# DATASET
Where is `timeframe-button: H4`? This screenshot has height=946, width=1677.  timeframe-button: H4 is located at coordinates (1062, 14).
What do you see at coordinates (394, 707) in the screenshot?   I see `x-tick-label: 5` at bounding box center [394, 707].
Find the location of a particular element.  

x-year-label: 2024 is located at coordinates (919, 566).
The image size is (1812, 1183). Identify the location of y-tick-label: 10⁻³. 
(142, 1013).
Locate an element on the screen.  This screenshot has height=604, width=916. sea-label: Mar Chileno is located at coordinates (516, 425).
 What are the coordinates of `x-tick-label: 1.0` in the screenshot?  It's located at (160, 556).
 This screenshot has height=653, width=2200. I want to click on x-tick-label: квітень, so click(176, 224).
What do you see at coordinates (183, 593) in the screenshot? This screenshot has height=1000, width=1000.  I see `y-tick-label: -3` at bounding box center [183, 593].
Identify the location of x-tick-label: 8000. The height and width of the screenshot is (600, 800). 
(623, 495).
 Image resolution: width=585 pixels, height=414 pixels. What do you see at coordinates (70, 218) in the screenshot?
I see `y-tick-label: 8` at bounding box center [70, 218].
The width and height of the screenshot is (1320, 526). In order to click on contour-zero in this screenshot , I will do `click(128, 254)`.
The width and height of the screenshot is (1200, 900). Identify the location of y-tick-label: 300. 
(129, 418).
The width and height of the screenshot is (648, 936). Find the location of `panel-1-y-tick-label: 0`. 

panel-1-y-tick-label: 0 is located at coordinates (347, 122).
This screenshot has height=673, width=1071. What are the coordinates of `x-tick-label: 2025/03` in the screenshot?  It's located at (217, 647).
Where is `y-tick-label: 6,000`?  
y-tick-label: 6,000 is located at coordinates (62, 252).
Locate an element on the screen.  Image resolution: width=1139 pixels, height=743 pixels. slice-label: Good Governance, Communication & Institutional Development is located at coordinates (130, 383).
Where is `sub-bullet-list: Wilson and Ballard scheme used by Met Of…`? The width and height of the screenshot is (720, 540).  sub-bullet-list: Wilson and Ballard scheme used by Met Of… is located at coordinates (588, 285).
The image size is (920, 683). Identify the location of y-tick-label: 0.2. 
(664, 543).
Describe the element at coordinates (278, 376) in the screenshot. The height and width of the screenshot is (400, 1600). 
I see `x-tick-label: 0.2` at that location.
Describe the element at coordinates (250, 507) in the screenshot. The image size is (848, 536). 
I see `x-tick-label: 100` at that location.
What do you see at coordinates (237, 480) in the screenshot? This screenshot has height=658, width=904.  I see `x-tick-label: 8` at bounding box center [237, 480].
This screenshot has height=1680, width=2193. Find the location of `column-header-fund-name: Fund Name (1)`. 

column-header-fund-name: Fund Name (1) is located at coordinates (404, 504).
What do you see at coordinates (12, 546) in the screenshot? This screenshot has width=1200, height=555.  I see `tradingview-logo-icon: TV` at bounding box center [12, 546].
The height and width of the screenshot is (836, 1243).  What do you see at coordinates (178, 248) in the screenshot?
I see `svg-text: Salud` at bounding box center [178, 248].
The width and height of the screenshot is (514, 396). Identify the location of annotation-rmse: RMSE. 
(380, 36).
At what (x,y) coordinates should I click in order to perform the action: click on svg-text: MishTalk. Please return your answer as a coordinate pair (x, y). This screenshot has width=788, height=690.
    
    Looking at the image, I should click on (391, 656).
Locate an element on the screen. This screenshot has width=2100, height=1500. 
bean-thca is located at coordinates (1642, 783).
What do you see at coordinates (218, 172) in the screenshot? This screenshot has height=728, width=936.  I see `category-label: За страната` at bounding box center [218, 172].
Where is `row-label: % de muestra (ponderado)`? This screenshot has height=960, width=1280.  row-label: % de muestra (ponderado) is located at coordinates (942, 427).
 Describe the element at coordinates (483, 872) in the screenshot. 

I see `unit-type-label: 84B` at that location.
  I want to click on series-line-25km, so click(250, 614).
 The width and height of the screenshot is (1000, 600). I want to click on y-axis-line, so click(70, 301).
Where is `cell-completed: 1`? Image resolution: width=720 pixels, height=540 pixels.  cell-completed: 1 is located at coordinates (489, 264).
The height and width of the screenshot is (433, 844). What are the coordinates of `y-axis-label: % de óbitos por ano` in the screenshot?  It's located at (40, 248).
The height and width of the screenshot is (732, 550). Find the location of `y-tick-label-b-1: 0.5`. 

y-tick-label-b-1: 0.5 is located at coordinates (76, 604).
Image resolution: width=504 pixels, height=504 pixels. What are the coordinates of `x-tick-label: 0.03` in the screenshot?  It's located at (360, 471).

# WORK INSTRUCTION
Pull out every line of the entries above that contains the word "name". Treat uppercase and lowercase letters as different.

# TASK RESPONSE
This screenshot has height=1680, width=2193. Find the location of `column-header-fund-name: Fund Name (1)`. 
column-header-fund-name: Fund Name (1) is located at coordinates (404, 504).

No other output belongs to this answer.